→ **PROBLEM 1**
Answer these questions from the apostleship passage:
(a) What does the writer say their vocation is?
(b) According to the first line, what might be moved to let more church-goers participate?
(c) What two family responsibilities keep church members busy?
→ **PROBLEM 2**
Transcribe the apostleship passage, beginning at the words "There is something" and stopping after "time is given.".

→ **EXTRACT**
= = = = = = =
And maybe they can move the time to let more church-goers participate…

There is something else to apostleship. I am a pastor, it is my vocation, it is my call. I am daily trying to do "the Jesus thing." In the church, our members are busy people, busy with their jobs-especially in a time when the job market is so very fragile, busy with families-both the children being raised and the parents watched out for, busy with priorities, with commitments, with all the things that make up life. Many times, those choices are dictated from the outside. The boss, the family, the other thing is the driving force of how time is spent and time is given.
= = = = = = =
Data on locating visible targets

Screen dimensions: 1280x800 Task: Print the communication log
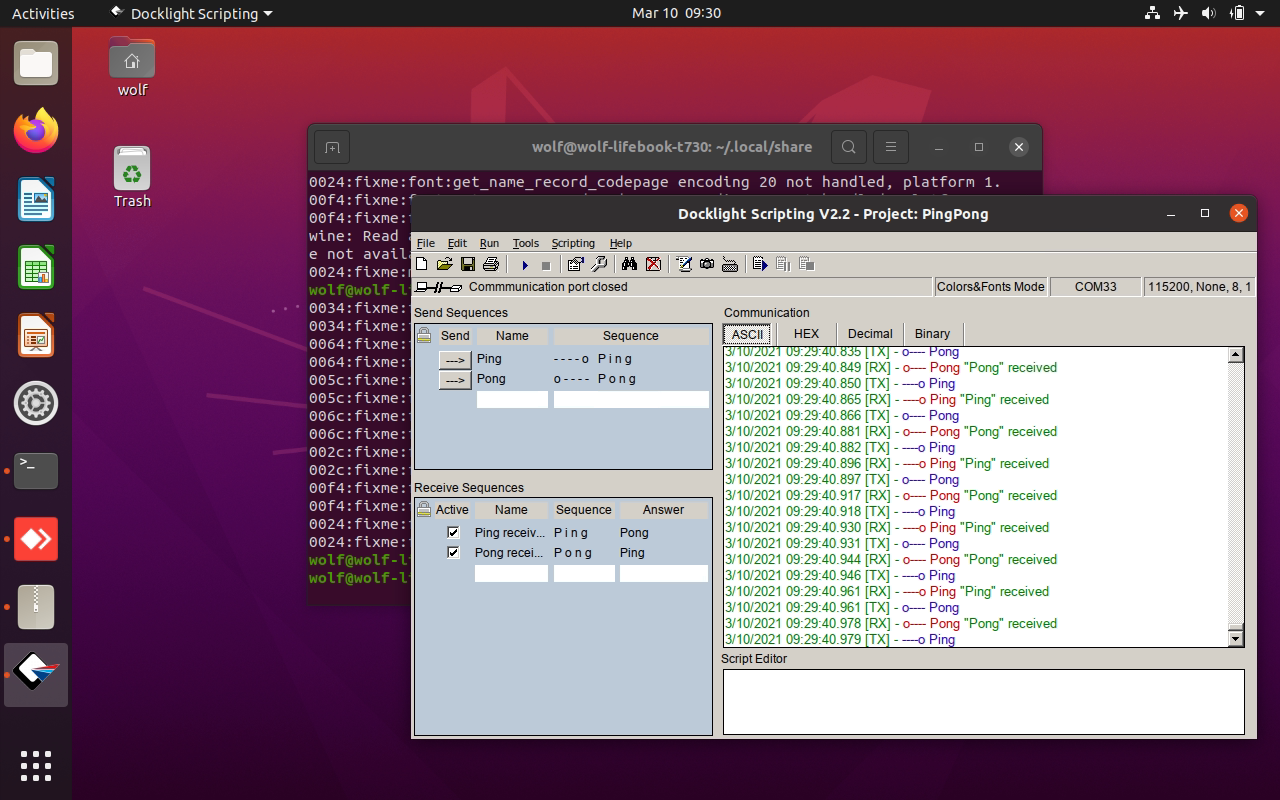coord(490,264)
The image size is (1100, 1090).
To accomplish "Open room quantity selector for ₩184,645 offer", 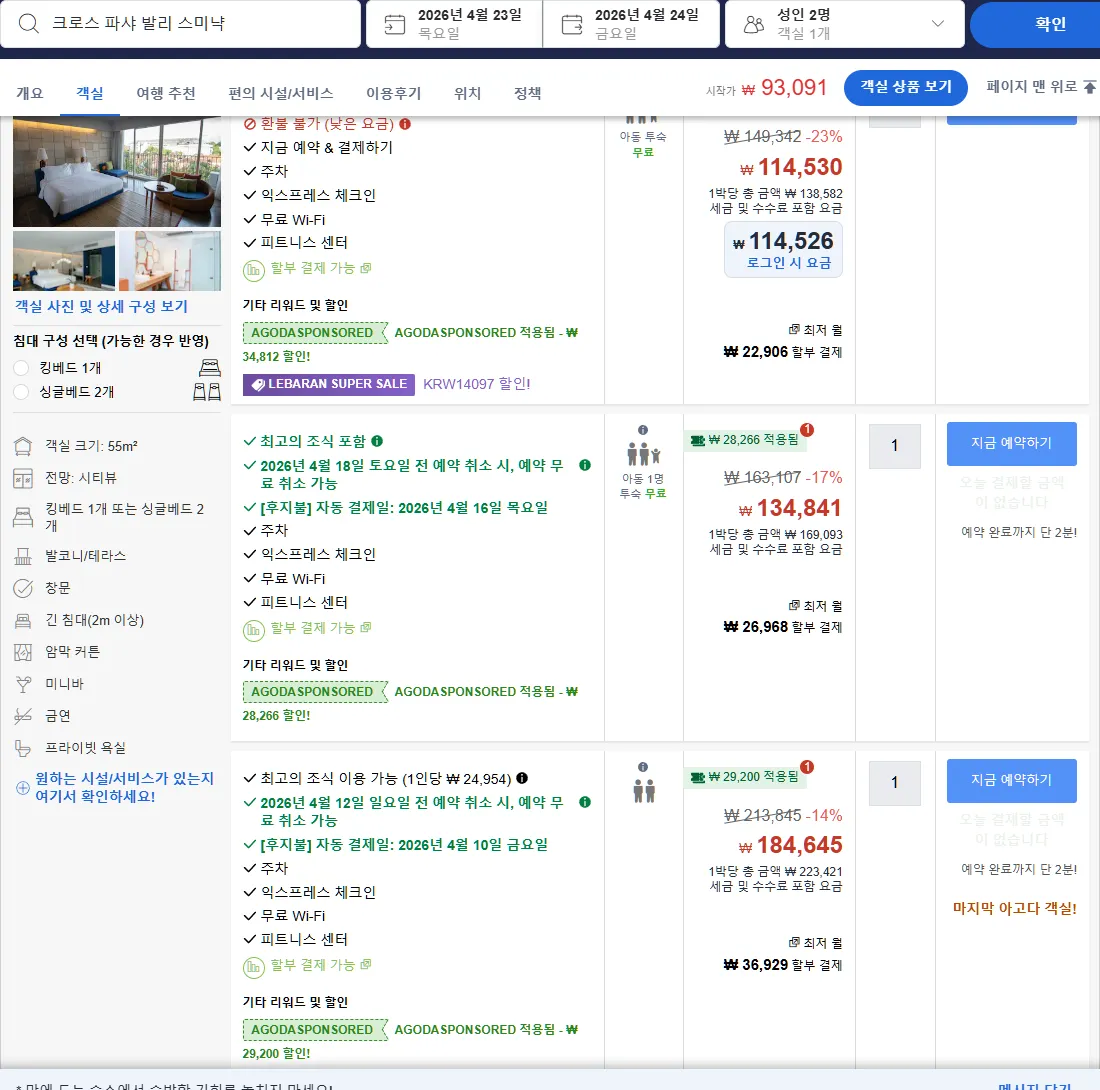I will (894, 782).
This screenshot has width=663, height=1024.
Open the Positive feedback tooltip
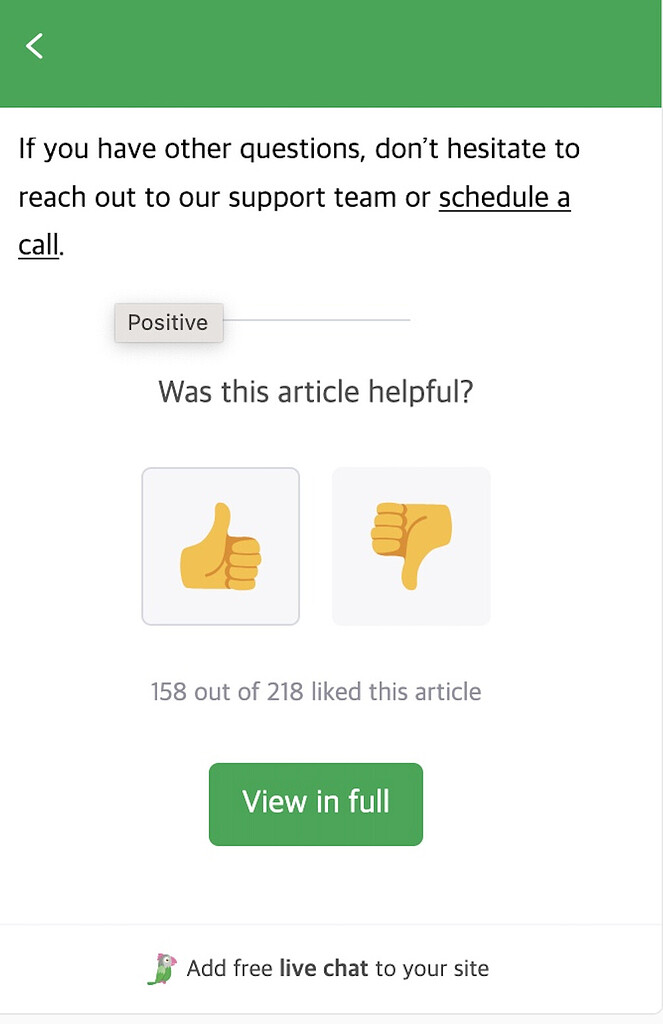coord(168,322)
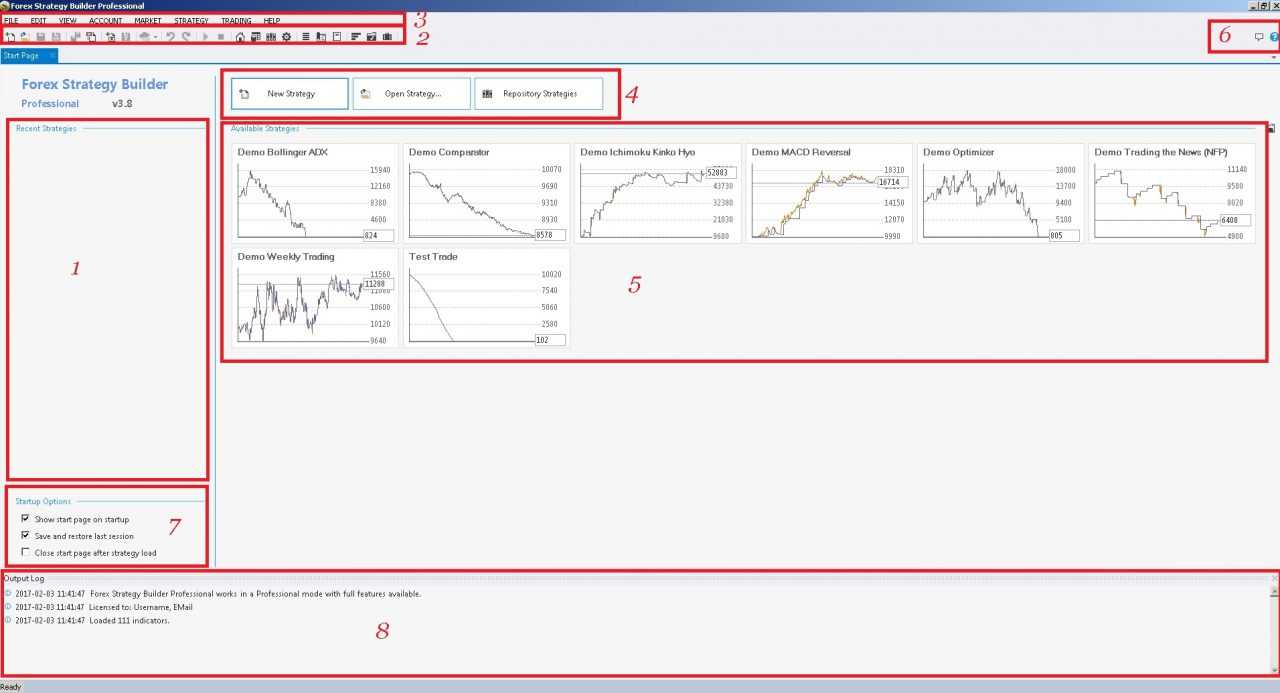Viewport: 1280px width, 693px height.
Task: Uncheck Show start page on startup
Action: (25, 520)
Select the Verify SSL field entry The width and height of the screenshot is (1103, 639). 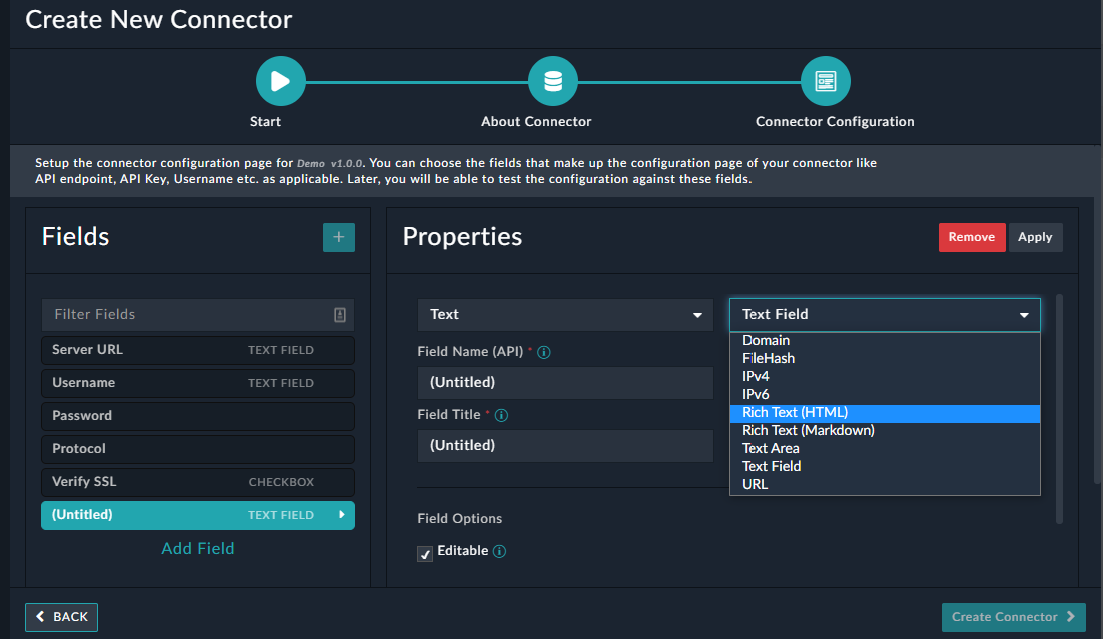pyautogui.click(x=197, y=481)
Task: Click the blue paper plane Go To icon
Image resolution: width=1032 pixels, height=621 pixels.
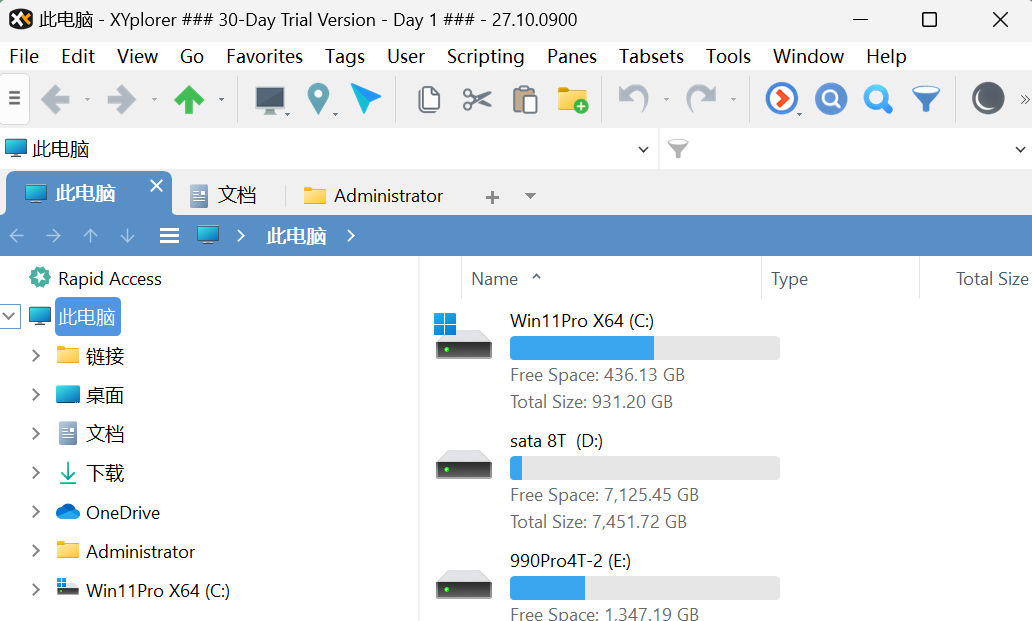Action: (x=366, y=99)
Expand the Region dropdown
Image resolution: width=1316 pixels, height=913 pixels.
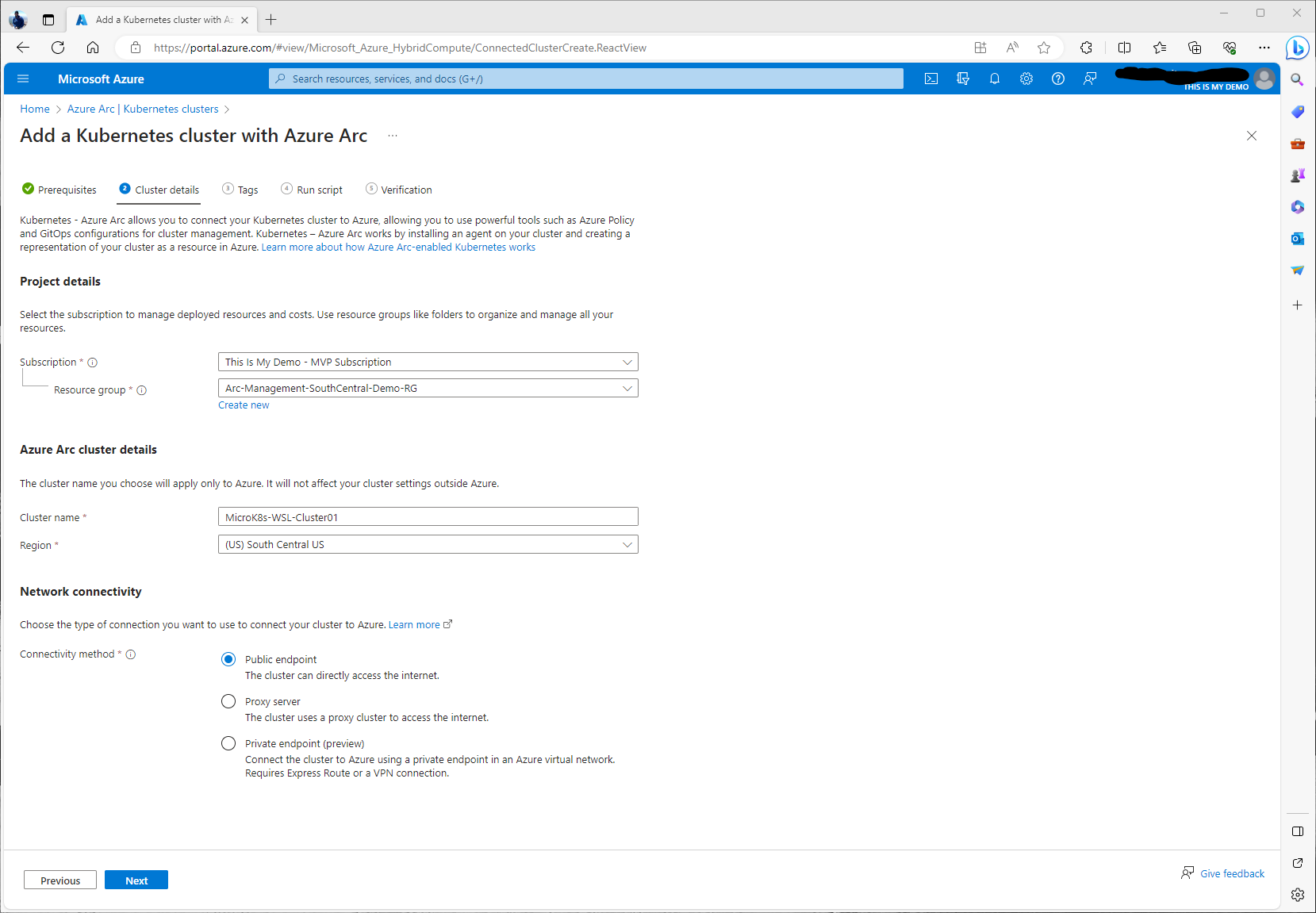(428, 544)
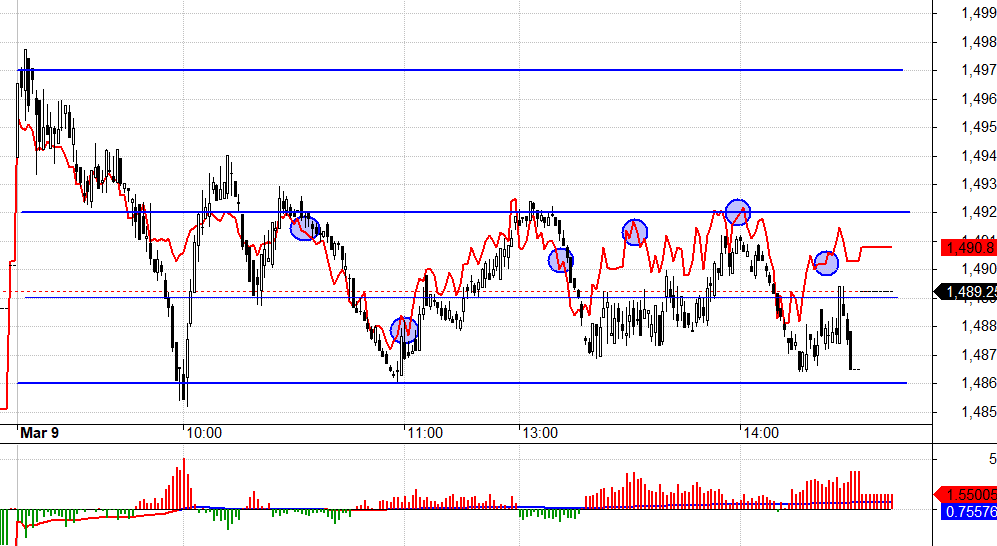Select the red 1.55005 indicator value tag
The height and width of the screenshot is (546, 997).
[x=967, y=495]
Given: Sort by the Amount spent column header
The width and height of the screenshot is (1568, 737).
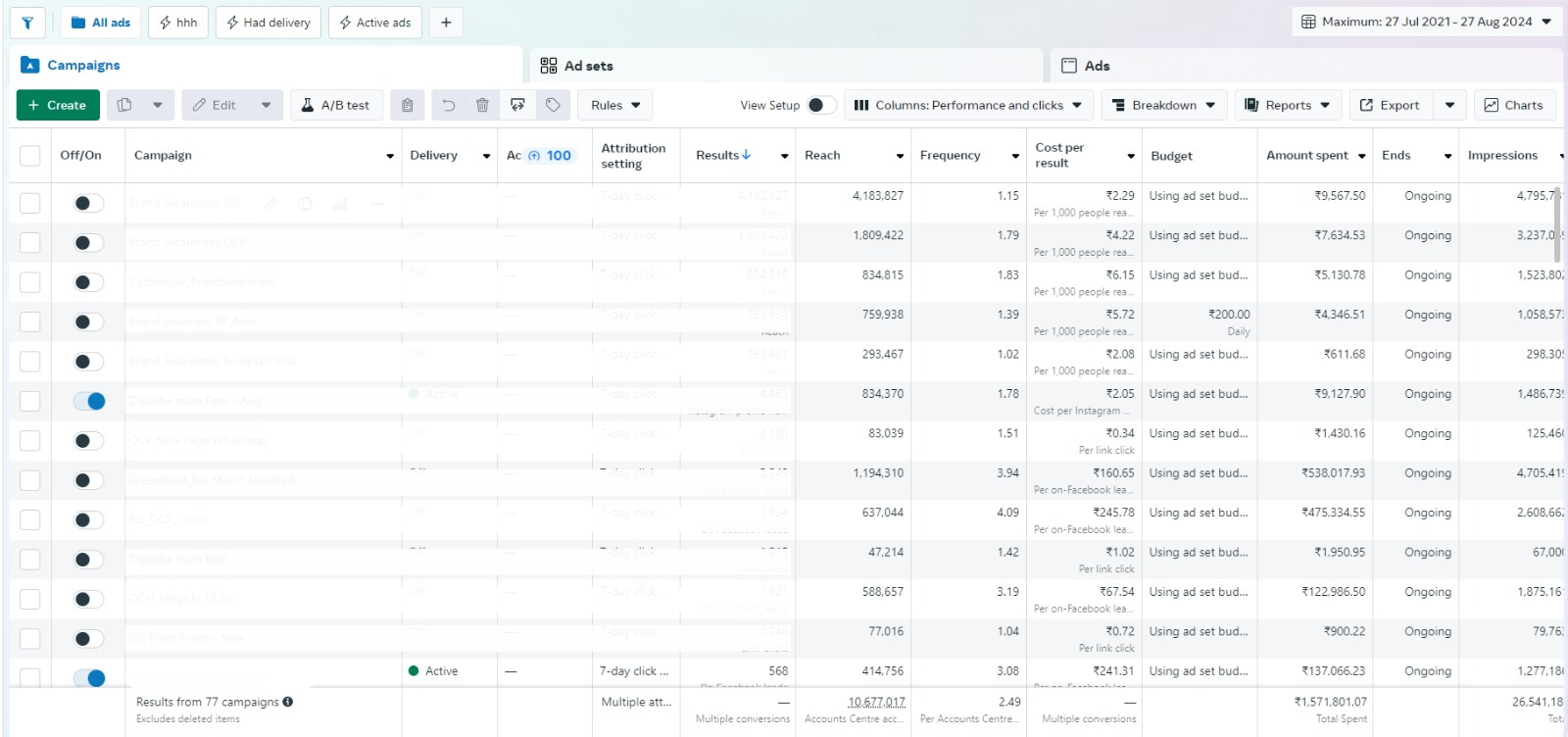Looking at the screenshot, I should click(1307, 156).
= = = = = = =
→ **CORRECT RESULT 1**
(a) Being a pastor.
(b) The time.
(c) The children being raised and the parents watched out for.

→ **CORRECT RESULT 2**
There is something else to apostleship. I am a pastor, it is my vocation, it is my call. I am daily trying to do "the Jesus thing." In the church, our members are busy people, busy with their jobs-especially in a time when the job market is so very fragile, busy with families-both the children being raised and the parents watched out for, busy with priorities, with commitments, with all the things that make up life. Many times, those choices are dictated from the outside. The boss, the family, the other thing is the driving force of how time is spent and time is given.